Half of rural babies are undernourished. Caregivers (often illiterate grandmothers) cram them with rice, noodles and steamed buns, not realising that they also need micronutrients. Studies in 2016 and 2017 found that a quarter of rural children in central and western China suffer from anaemia (lack of iron), which makes it hard for them to concentrate in school. Two-fifths of rural children in parts of southern China have intestinal worms, which sap their energy. A third of rural 11- and 12-year-olds have poor vision but no glasses, so struggle to read their schoolbooks. (...)
Among the entire labour force in 2010, 44% of urban and 11% of rural Chinese had graduated from high school. Among the current crop of students, the figures are much better: 97% of urban students graduated from high school in 2015, and 80% of rural children went to a high school of some sort. But the rural “high schools” were often dreadful, opened rapidly to meet official targets and staffed by teachers with little interest in teaching. The authors tested thousands of children at “vocational” rural high schools, and found that 91% had learned practically nothing: they scored the same or worse on tests at the end of a year of schooling as at the beginning.
Currently, 70% of the Chinese workforce is unskilled. Such labourers can do repetitive factory work, but as their wages rise, those jobs will move to poorer countries such as Vietnam. To escape from what economists call the “middle-income trap”, China needs rapidly to improve its people’s skills, so that they can handle more complex tasks. Yet its workers are far less educated than those in other middle-income countries, such as Mexico, Turkey and South Africa.
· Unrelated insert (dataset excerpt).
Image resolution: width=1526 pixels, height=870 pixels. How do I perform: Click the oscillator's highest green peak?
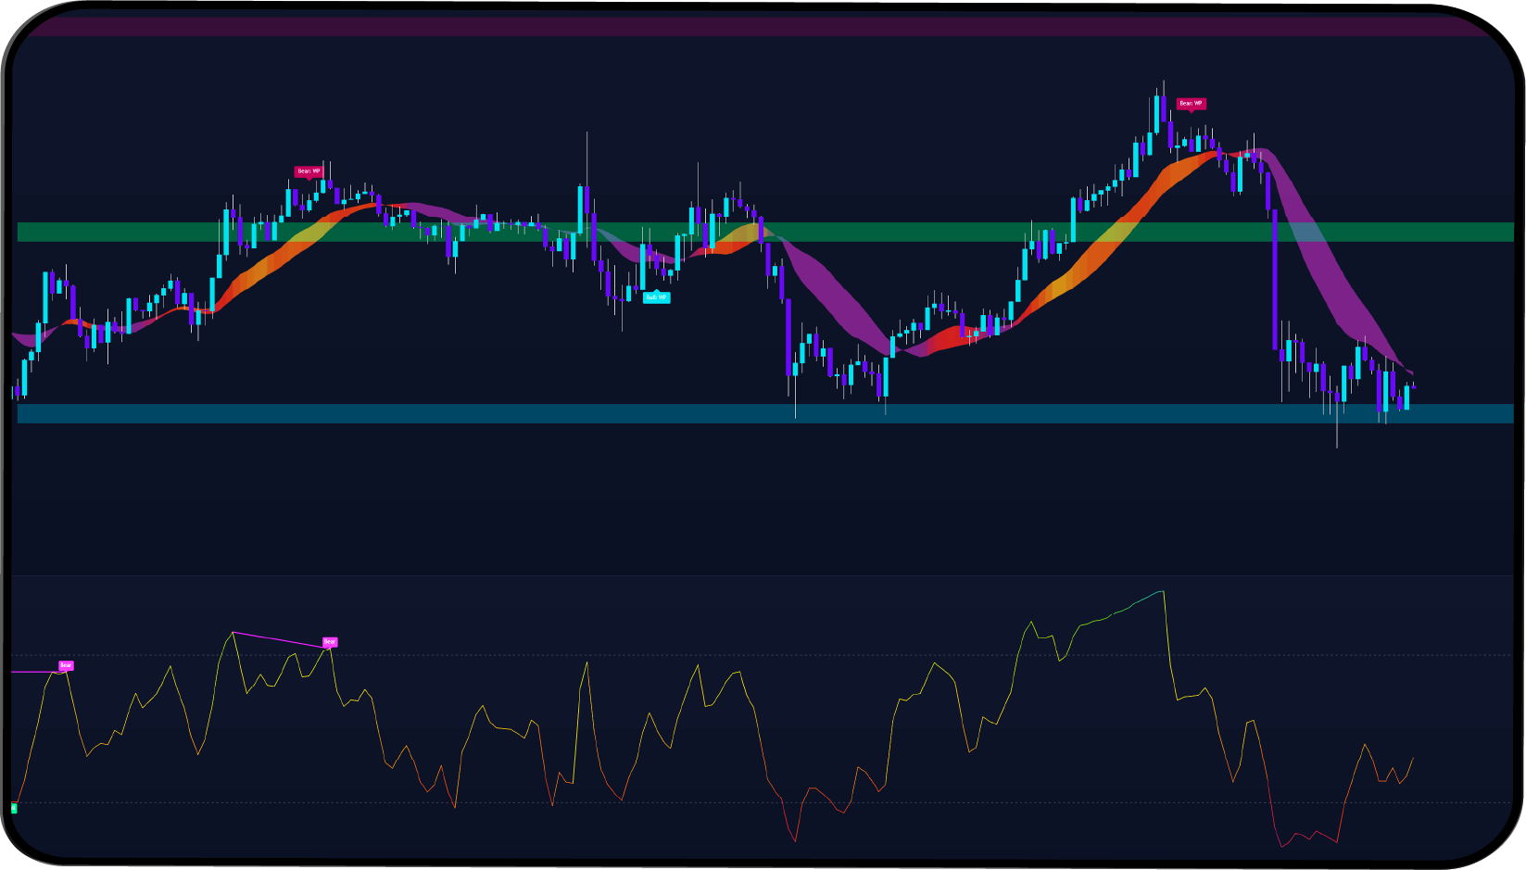point(1161,591)
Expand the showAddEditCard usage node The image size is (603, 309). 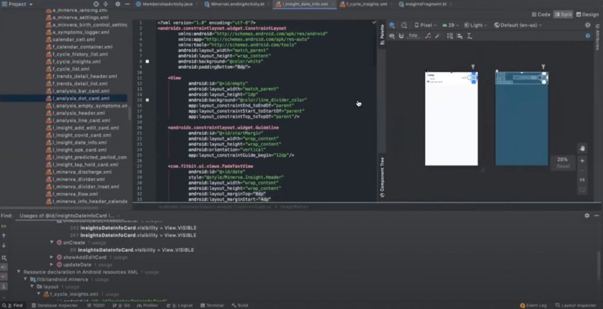[52, 257]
They are also less educated than workers were in countries that recently grew rich, such as Taiwan and South Korea, when those places were no better off than China is today.
Much of the blame for all this rests with Mao, whose Cultural Revolution was “perhaps the largest intentional destruction of human capital the world has ever seen”. But the authors also blame “an almost unbelievable oversight” on the part of China’s more recent leaders. Correcting that is arguably the most important challenge facing China’s current rulers. They have the resources to succeed. A country that invests a whopping 43% of gdp can surely afford to spend a bit less on bridges and a bit more on its people’s brains. The authors offer sound prescriptions: improve rural schools, end discrimination against rural children, teach rural parents to read to their babies (instead of policing how many they may have), and so on.»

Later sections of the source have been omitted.